Even without the HybridOne brand, handling hybrids' business “is the core” of what Fidelity does, said Mr. Fiske, who noted that “the vast majority of assets” on the National Financial platform is a mix of securities and advisory accounts.
Together, National Financial and IWS control $960 billion in assets.
“I would view [HybridOne] as a distraction for [Fidelity], because they are at the top of the list for those going RIA,” said Chris Winn, a managing principal and co-founder of MainStay Consulting Group LLC, who serves advisers who become independent. “They did better with the RIA-friendly broker-dealer referral arrangement, which is where they were.”
Was HybridOne a distraction?
“We felt we created a category,” Mr. Fiske said. “It's interesting how many people rallied to the concept” of a hybrid adviser.
“I think the execution came up short,” said Christopher Lamb, a principal at Old Mission Investment Co. LLC, which has about $300 million in assets in Fidelity's custody.
“It didn't feel like it was one system ... and if you're still using two systems, why bother?” asked Mr. Lamb, who looked into HybridOne but didn't use it.
Since his firm generates only about 1% of its revenue from commissions, an integrated platform wasn't crucial for his main advisory business, which Fidelity handles well, he said.
The HybridOne brand also may have fallen victim to turnover in Fidelity's management ranks.
Last month, Charles Goldman, president of Fidelity's institutional platforms, left the firm after just over a year. Mr. Goldman, who formerly ran The Charles Schwab Corp.'s RIA custody business, was brought in to run Fidelity's custody and correspondent-clearing businesses with a goal of better integrating the two units.
Also departing last month were former Fidelity president Rodger Lawson and Joe Giordano, who headed relationship management duties for Fidelity's custody unit.
Meanwhile, Pershing Advisor Solutions LLC and LPL Financial, two of the most prominent competitors in the hybrid arena, continue to market their hybrid offerings as distinct services.
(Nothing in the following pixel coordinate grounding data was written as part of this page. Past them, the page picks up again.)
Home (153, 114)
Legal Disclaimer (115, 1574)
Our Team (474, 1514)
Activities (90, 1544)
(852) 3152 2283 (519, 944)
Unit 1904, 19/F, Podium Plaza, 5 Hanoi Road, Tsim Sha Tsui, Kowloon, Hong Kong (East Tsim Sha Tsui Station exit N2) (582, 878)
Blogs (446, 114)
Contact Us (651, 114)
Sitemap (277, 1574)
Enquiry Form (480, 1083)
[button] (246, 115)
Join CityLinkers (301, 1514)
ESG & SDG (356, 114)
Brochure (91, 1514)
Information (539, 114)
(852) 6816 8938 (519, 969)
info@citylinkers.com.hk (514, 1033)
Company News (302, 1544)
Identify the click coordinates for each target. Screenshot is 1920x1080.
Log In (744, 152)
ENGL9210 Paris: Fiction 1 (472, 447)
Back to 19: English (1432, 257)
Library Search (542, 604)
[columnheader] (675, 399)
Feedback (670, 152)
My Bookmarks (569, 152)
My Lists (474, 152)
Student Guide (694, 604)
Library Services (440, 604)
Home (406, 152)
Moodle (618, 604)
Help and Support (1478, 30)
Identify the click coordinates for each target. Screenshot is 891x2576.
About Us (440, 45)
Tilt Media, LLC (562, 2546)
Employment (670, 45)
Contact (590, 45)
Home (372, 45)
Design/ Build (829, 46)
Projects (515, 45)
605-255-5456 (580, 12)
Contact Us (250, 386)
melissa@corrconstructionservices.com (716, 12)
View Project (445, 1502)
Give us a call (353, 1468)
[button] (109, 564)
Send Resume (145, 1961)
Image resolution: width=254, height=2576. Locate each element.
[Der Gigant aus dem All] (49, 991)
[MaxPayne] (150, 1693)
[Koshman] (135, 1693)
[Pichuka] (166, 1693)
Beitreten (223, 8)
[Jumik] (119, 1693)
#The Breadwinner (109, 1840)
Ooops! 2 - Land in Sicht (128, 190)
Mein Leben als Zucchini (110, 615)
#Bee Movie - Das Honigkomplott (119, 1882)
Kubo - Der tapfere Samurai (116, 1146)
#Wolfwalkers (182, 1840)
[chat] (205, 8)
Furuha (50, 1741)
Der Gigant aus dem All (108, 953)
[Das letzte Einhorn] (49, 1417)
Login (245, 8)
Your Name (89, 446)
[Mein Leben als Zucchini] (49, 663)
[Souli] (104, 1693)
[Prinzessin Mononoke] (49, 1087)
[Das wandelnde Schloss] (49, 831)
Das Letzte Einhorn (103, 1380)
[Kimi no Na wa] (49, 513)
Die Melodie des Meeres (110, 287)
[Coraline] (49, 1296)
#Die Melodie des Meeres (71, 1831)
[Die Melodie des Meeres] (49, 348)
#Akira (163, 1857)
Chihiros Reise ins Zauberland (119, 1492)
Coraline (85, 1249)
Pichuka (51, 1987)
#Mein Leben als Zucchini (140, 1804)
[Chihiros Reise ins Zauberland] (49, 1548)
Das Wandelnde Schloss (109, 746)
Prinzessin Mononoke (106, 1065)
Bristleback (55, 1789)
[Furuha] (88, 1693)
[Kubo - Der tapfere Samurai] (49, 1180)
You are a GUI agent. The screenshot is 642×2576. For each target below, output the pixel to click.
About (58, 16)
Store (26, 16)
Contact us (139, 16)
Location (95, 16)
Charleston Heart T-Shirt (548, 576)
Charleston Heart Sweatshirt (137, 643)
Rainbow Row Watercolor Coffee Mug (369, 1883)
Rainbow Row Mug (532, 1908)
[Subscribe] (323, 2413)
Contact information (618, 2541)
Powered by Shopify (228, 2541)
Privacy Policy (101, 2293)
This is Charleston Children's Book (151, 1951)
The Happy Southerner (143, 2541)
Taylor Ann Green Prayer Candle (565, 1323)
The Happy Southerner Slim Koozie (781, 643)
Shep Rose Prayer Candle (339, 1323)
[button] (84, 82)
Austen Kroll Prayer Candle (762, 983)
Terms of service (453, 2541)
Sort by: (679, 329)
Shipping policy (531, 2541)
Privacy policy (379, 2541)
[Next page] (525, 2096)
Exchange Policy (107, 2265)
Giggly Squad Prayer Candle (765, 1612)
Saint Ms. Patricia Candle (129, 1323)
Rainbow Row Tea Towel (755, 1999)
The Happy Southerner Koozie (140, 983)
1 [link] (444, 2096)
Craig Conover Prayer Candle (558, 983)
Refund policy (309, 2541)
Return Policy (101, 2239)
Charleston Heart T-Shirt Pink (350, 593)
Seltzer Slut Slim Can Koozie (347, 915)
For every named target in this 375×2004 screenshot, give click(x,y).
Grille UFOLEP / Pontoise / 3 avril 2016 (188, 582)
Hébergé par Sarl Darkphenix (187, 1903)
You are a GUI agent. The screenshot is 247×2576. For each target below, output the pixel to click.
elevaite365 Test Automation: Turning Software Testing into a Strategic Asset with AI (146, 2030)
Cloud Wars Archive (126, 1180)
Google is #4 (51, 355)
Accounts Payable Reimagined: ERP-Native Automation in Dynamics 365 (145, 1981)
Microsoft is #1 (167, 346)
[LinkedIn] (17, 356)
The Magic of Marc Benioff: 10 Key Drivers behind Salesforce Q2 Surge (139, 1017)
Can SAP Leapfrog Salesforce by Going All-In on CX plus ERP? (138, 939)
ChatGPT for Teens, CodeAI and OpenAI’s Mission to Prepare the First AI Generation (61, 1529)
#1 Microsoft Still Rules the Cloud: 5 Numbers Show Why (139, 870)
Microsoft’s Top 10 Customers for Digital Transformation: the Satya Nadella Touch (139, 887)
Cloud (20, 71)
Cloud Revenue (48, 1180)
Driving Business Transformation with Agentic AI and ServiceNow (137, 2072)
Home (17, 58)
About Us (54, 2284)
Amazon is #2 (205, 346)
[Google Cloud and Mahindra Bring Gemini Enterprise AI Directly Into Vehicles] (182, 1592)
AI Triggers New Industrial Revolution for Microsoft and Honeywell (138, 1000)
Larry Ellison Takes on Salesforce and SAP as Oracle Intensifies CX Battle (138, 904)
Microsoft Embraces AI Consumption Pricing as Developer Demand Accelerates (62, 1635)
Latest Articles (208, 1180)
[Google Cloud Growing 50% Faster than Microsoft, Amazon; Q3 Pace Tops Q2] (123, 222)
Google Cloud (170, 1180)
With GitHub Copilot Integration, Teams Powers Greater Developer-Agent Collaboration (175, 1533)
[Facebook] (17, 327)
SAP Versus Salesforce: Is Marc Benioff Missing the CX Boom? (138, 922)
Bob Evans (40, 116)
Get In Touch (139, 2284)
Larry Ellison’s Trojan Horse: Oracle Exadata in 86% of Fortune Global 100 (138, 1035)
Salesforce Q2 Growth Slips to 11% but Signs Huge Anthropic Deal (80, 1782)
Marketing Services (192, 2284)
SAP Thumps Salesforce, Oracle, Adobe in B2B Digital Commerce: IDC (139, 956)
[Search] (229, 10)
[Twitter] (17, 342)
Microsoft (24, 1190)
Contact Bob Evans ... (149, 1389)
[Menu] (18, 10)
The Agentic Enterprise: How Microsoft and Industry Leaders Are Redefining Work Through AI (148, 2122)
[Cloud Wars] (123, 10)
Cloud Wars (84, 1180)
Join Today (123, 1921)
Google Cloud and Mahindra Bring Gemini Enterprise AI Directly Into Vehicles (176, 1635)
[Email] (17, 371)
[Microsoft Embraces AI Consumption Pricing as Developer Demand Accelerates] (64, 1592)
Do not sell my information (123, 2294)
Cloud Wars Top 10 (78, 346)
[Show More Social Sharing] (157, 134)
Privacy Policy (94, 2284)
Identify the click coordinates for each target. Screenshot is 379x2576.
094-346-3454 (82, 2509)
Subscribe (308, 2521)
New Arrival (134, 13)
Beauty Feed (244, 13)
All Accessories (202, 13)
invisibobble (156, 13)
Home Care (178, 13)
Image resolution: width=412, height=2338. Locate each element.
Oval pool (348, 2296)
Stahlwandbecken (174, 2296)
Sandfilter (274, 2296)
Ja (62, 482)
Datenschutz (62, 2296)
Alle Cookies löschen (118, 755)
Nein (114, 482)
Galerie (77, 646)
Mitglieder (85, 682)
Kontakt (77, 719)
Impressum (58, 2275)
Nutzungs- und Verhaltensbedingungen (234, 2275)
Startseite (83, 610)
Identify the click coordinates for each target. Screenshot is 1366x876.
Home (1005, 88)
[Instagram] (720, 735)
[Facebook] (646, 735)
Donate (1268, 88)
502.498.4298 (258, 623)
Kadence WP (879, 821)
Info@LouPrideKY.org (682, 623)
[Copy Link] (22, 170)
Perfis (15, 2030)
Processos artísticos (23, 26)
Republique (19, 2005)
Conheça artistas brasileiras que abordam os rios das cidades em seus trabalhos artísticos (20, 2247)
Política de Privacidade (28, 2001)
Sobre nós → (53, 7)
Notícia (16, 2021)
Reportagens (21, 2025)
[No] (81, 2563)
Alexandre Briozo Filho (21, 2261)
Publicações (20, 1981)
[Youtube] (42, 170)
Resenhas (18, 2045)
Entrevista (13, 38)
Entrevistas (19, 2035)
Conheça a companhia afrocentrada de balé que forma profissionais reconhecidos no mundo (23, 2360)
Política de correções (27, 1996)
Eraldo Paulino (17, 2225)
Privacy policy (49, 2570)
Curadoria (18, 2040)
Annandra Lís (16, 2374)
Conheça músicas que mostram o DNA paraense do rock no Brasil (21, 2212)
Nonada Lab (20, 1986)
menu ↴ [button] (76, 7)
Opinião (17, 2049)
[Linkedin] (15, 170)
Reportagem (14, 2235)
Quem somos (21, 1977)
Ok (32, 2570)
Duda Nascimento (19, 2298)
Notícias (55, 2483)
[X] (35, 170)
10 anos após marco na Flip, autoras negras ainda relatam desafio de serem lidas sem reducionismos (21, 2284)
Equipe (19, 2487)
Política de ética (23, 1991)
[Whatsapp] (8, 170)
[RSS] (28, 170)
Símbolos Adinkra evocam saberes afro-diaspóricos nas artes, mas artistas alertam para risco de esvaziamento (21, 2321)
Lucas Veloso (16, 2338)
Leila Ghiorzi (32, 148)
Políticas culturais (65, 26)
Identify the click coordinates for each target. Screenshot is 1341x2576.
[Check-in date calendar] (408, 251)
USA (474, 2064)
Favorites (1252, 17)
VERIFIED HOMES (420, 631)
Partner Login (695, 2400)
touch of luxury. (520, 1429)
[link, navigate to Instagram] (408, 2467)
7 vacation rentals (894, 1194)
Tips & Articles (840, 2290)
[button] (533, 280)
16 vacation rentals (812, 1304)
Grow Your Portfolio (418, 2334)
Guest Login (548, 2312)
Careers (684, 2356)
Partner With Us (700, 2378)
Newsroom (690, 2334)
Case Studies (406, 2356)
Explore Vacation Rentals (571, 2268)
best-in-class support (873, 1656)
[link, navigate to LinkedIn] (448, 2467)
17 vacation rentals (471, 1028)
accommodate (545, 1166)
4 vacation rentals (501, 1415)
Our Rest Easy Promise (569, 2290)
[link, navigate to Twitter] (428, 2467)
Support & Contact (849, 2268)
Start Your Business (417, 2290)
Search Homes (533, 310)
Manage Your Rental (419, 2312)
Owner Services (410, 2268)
Pershing in April 2009 rolled out its RIA Complete service, which targets broker-dealers who want to retain their registered representatives' advisory business. The firm declined to disclose assets or advisers within that program.
LPL's Hybrid RIA Platform, launched near the end of 2008, held $7.3 billion in assets by the end of last year.
LPL and Pershing have more-unified systems than Fidelity's, Mr. Dannemiller said.
But no firm has a truly integrated hybrid platform, said Richard Gill, vice president of Focus Financial Partners LLC, an aggregator that has several hybrid shops working with Fidelity, but not under the HybridOne program.
“Nobody's got it perfectly nailed down with all the operational issues involved,” he said.
Larger hybrid shops usually craft a custom operation rather than use a packaged solution, Mr. Gill said.
Hybrid advisers are still seen as a big growth opportunity.
Cerulli Associates Inc. counted 14,769 dually registered advisers who were affiliated with an independent broker-dealer as of year-end 2008, the most recent data available.
These hybrids had average assets under management of $41.9 million — an asset base second only to wirehouse brokers.
Cerulli estimates that hybrid advisers will account for 11.6% of all advisers by 2012, up from 4.8% in 2008.